On the boys came. He saw shotguns, a few rifles, a few squirrel guns, hoes, shovels, picks. They'd grabbed everything they could fight with. They were killing mad.
The leader was a heavyset man in overalls with a battered fedora and the hardscrabbled face of a fellow life hadn't treated kindly. His compatriots were equally rough, men who'd been purged of pity by bad breaks, brushes with the law, beatings from bigger men, and a sense of lost possibility. They looked like a ragtag Confederate infantry regiment moving out agin the bluebellies at some Pea Ridge or other. Earl had known them his whole life.
Earl watched them come, standing straight. His hat was low over his dark and baleful eyes. His gray suit was dusty and rumpled but not without some dignity to it. His tie was tight to his throat and trim. He calmly smoked a Chesterfield, cupping it in his big hands.
Finally they were there, and only his imperturbability stood between him and the doctors and his wife.
'You the feller brought that nigger here?'
'I brought a doctor here, boys. Didn't stop to notice his color.'
'We don't 'low no niggers in this end of town. Bad business.'
'Today, that changes. I'm here to change it.'
In the crowd faces turned to faces and low, guttural exchanges passed electrically among them. Like an animal they seemed to coil and gather strength.
Finally, the leader took a step forward.
'Mister, we'll string you up next to that coon in a whisker if that's what you want. Now you stand aside while we take care of business, or by God this'll be the day you die.'
'Boys, there's been lots of days when I could die. If this is the one at last, then let's get to it.'
He flicked aside the cigarette, and with a quick move peeled off his coat.

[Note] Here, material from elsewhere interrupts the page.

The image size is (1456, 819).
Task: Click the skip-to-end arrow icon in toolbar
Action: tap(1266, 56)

He had a.45 cocked and locked in the shoulder holster that Herman Kreutzer had been wearing, another.45 cocked and locked in the speed holster on his hip that Johnny Spanish had been wearing and a third stuffed into his belt backward to the left of his belt buckle. His shirt pocket was stuffed with three or four magazines.

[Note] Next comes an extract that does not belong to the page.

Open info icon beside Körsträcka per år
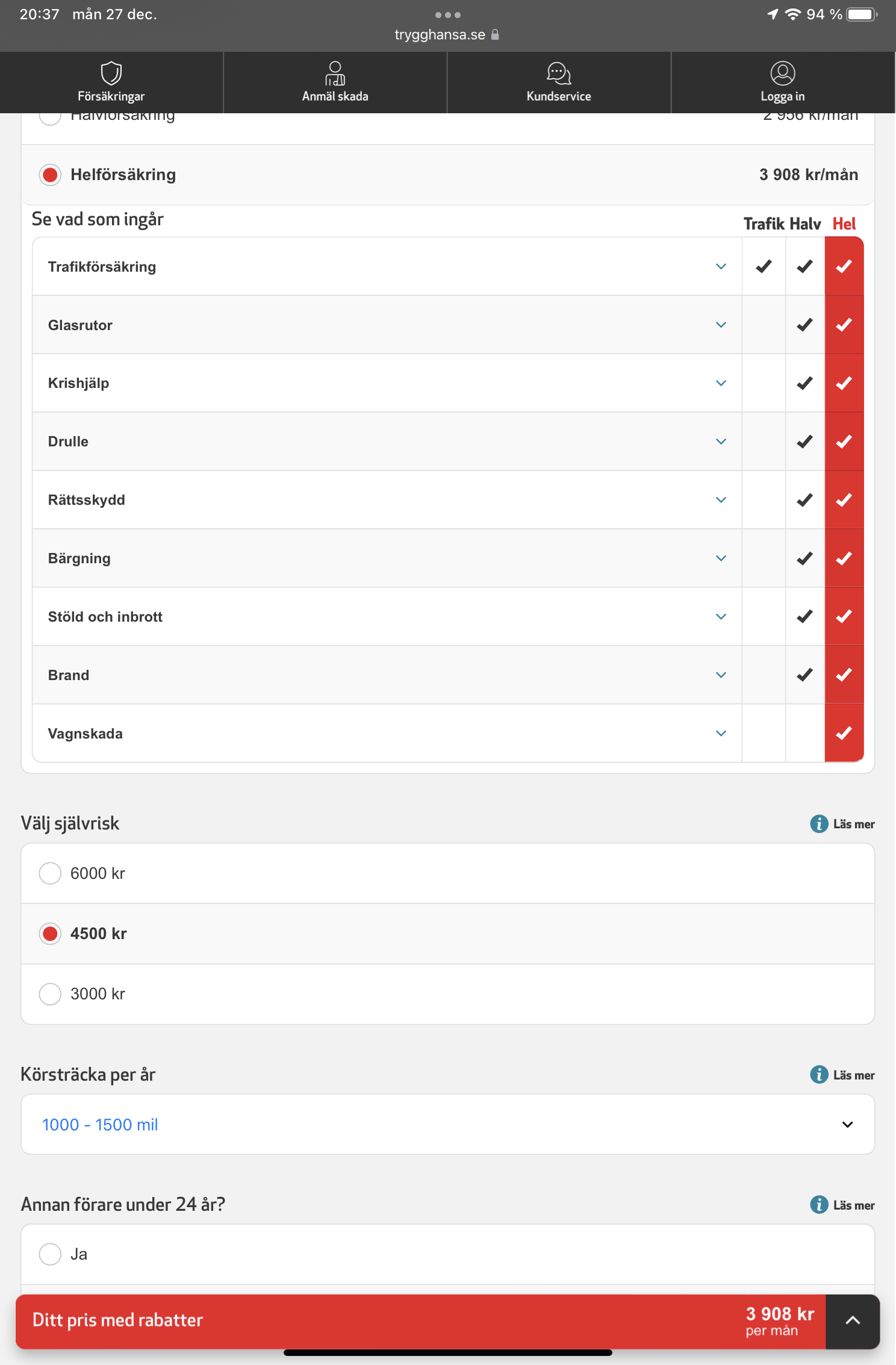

'I can draw and kill seven of you in the first two seconds. In the next two seconds I'll kill seven more. In the final two seconds, I'll get the third seven. Now if some of you boys in the back get a shot into me, you'd best make it count, 'cause if it only wounds me, I may get a reload or two in, and each time I reload that means seven more of you boys are going down. So I figure a sure twenty-one of you are dead, and probably more like twenty-eight or even thirty-five.'
He paused. He smiled. His hand fell close to the gun on his hip, and there wasn't a lick of fear in him.
'Well, boys, what do you say? Are we going to do some man's work today? You will be remembered, I guarantee you that. You will go into history, you can bet on it. Come on, Fat Boy, you're up front. Is this the day you picked to get famous?'
The fat man swallowed.
'Ain't so much fun when somebody else has the gun, is it, Fat Boy?'
The fat man swallowed again, looked back to his mob and saw that it was leaking men from the rear. It seemed to be dissolving.

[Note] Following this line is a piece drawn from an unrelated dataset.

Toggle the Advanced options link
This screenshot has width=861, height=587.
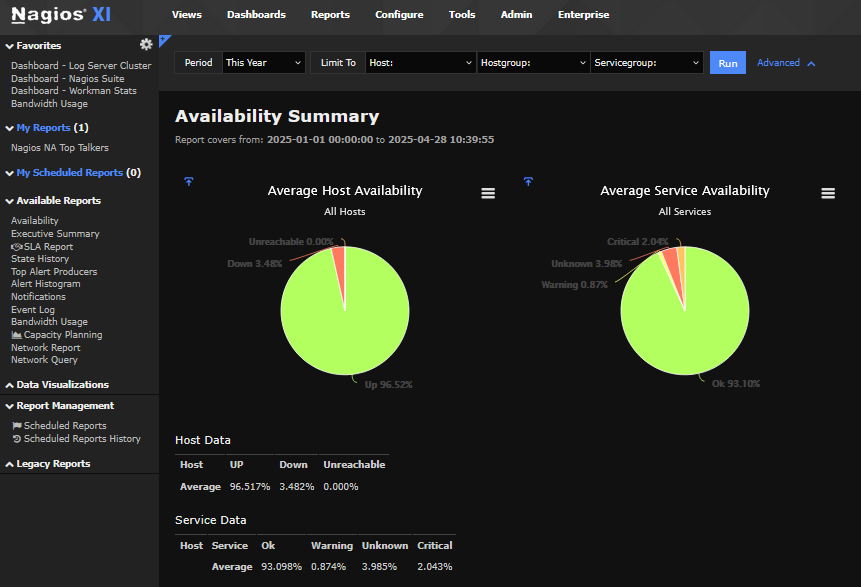[786, 63]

Suddenly he and four or five others were alone.
'Fat Boy, I am tired of standing here. You make your play or I just may shoot you so I can sit a spell.'
The others left and the Fat Boy was alone. A large stain spread across his crotch as his bladder yielded to stress. But he didn't blink or swallow. He peered ahead intently at nothing.
Earl walked down to him.
He reached into his back pocket. The man stood stock-still, quivering.
Earl took out his wallet, opened it.
'I see your name is Willis Beaudine. Well, Willis, here's something for you to remember. If anything ever happens to that good doctor in there, it's you I'll come visit in the night. And Willis Beaudine, don't think you can run and hide. Many a man has thought that and they are now sucking bitter grass from the root end.'
He dropped the wallet down Willis's overalls.
'Now scoot,Willis.'
Willis turned and in seconds disappeared. Odd a fat man could move so fast.
Earl picked up his coat, threw it over his shoulder and walked back into the hospital waiting room.
Dr. James was waiting, along with Mary.